本作の最大の魅力はやはり音楽。警察音楽隊が芝居をしながら舞台上で生演奏を繰り広げるのだが、いわゆる歌唱曲以外にも、場面転換の際に流れる音楽もしっかり聴かせる演出。民族音楽やジャズ、即興演奏を得意とするヴァイオリニストの太田惠資、サックス・クラリネット奏者としてフリー ジャズを中心に幅広い分野の第一線で活躍する梅津和時ら、錚々たるミュージシャンが奏でる音楽にぜひ酔いしれてほしい。

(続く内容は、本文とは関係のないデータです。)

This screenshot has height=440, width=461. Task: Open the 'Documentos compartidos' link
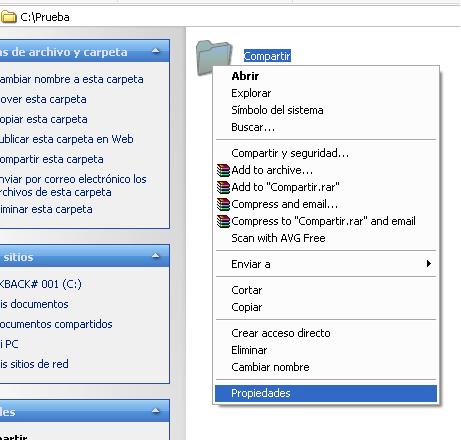coord(56,324)
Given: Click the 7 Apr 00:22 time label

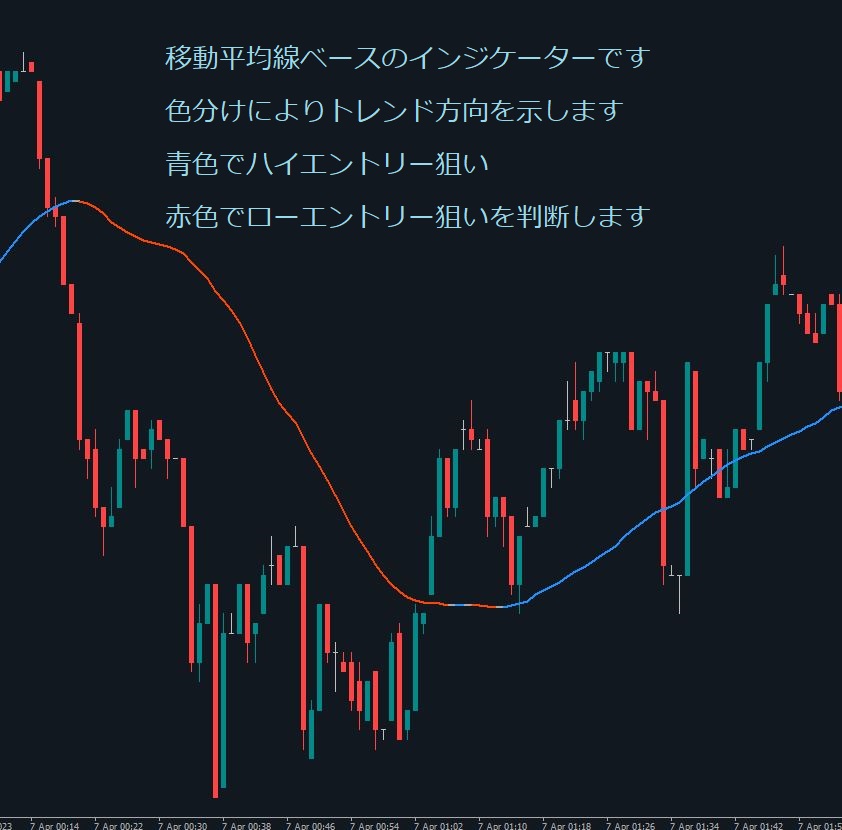Looking at the screenshot, I should coord(119,826).
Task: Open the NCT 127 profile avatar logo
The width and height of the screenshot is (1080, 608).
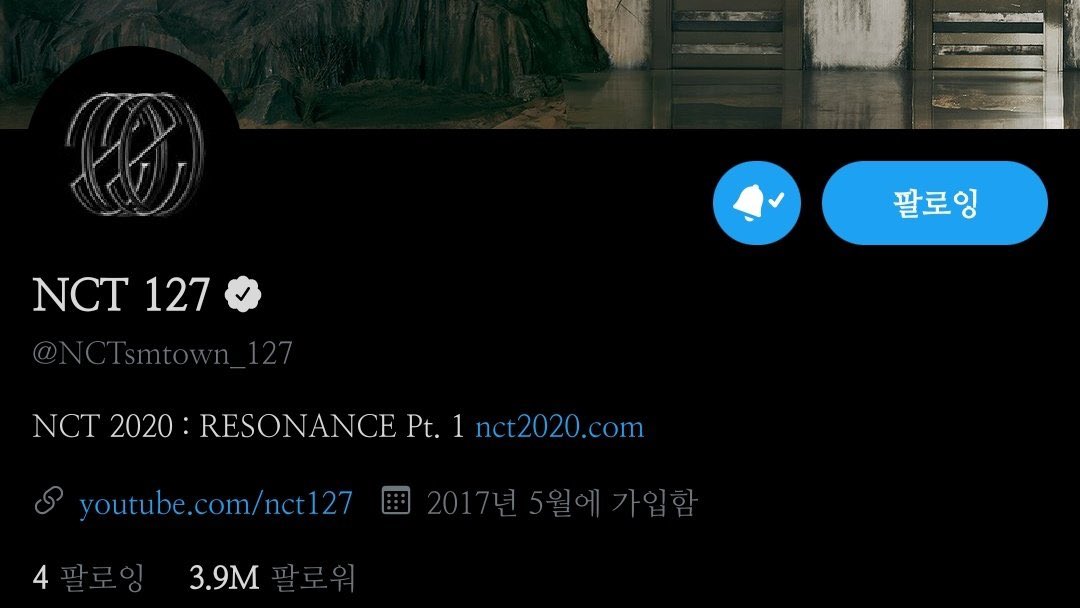Action: (134, 153)
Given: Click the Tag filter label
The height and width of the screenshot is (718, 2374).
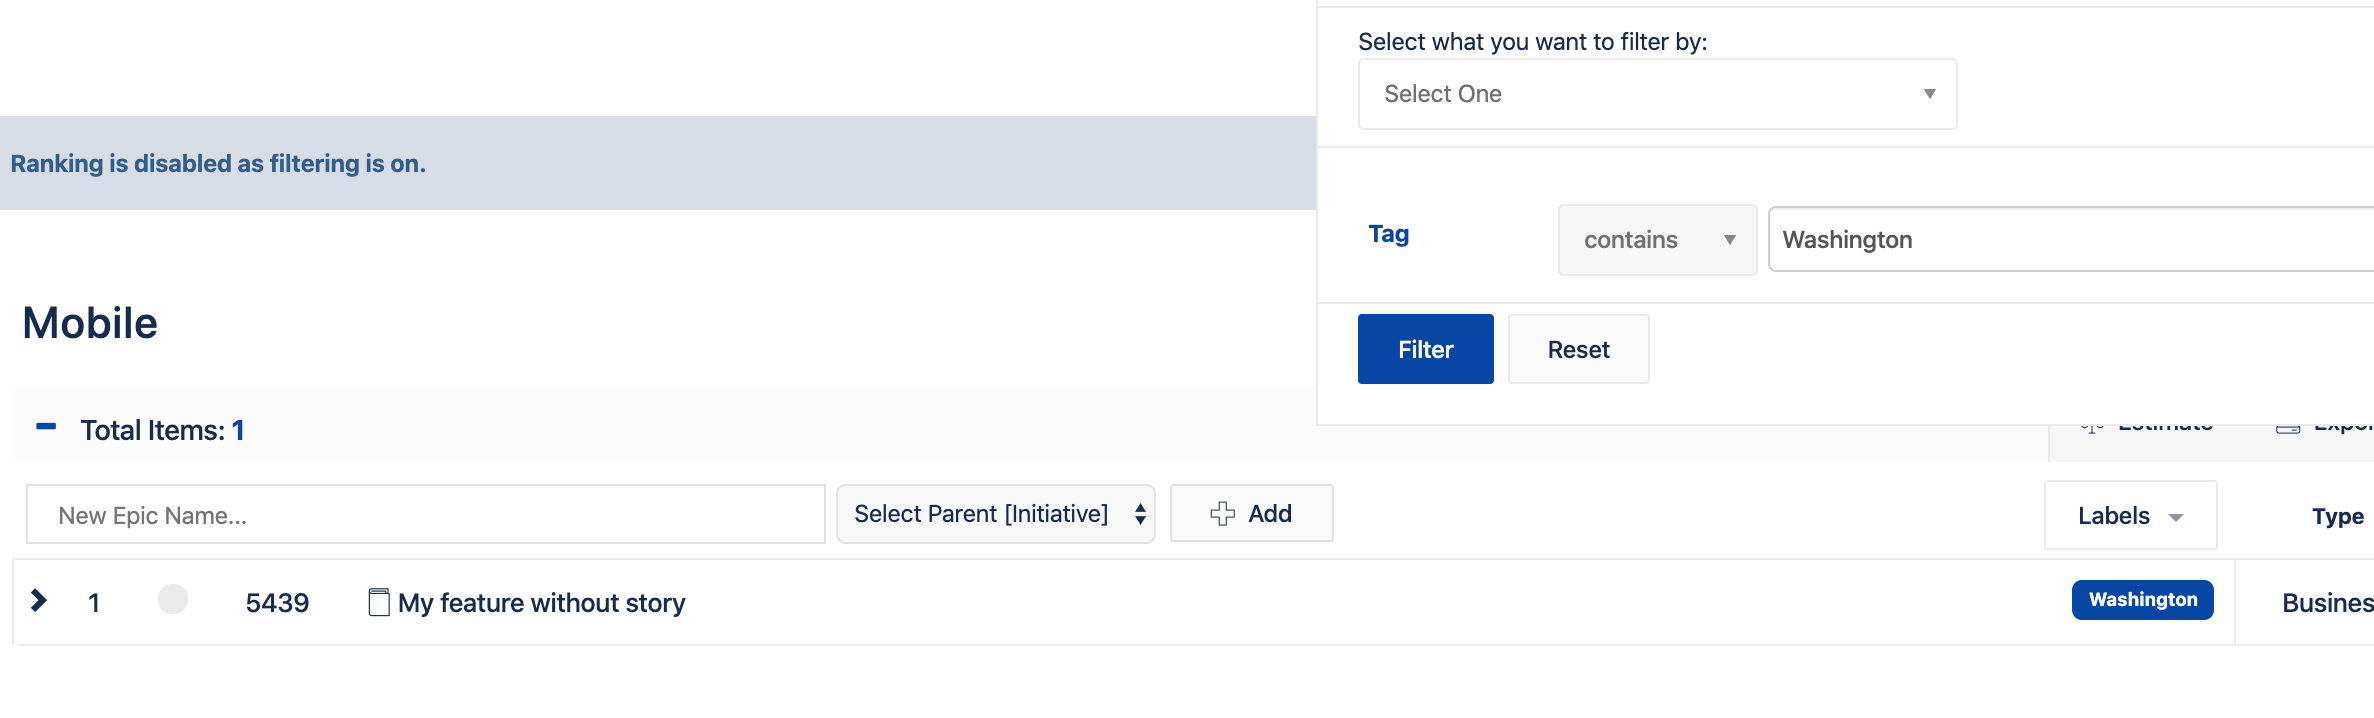Looking at the screenshot, I should (1387, 233).
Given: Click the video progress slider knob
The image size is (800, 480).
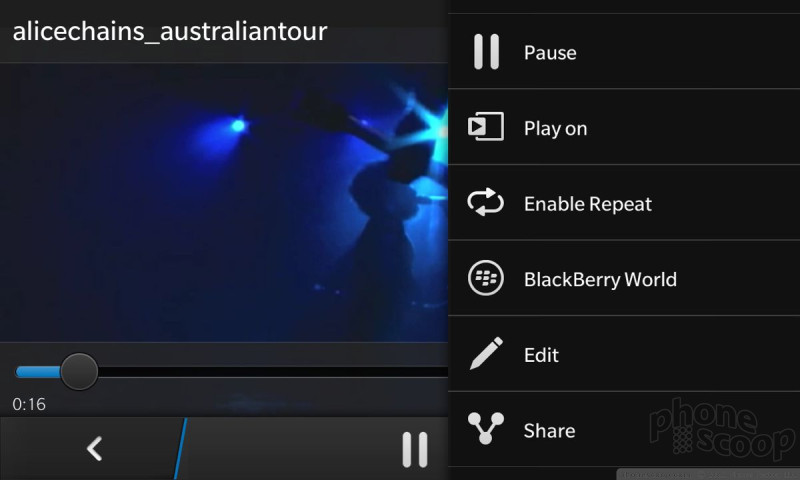Looking at the screenshot, I should pos(79,371).
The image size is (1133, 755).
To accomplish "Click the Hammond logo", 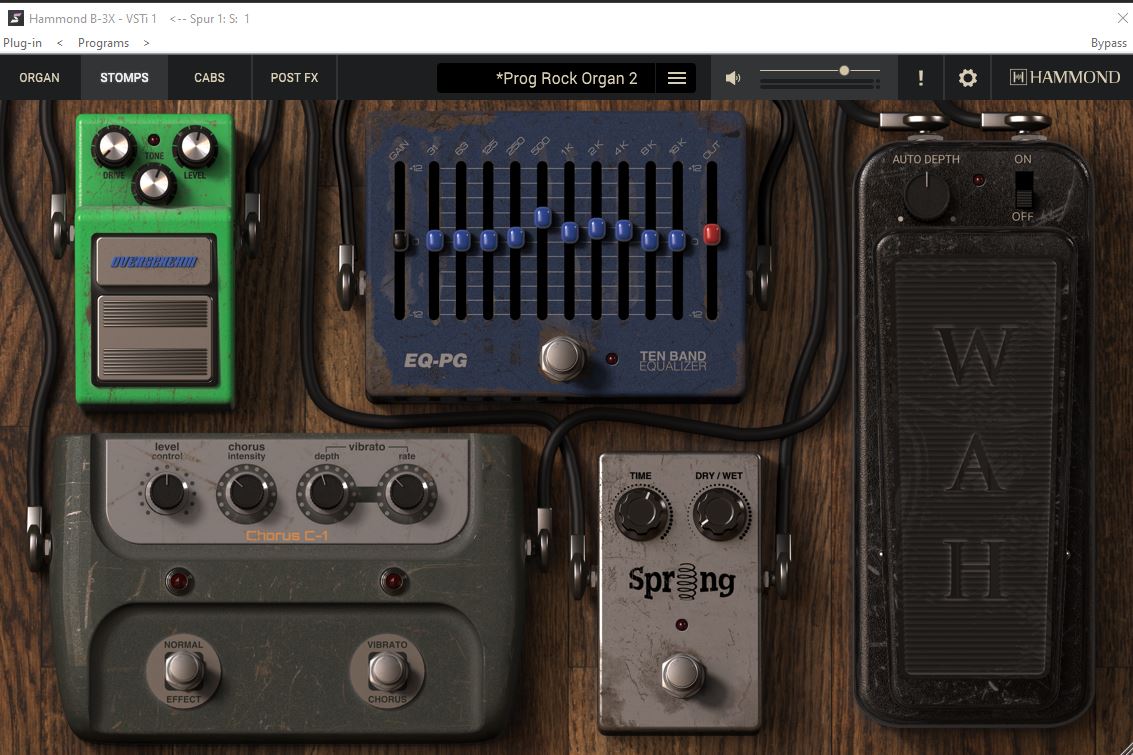I will point(1064,78).

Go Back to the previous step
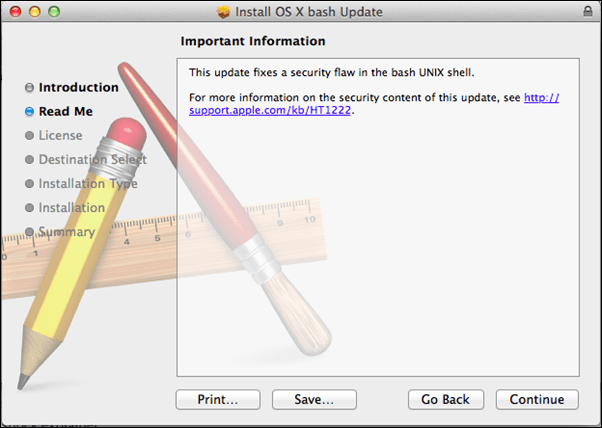pos(446,400)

トゥフィークを演じる風間杜夫は「いっときも早くお客様の前で演じたい。緊張感もありますけど、初日の幕が開くことを楽しみにしております」と挨拶。
ディナ役の濱田めぐみは、本作の楽曲の見どころを問われた際、「稽古場で初めて楽隊の音色を聞いたとき、みんなから拍手が沸き起こった」と生バンドの魅力を伝えつつ、「楽曲は素晴らしいのですが、歌い手側はものすごく難易度が高い。今までやった演目の中でトップクラスで稽古を重ねたぐらいメロディが難しかった」。
カーレドを演じる新納慎也。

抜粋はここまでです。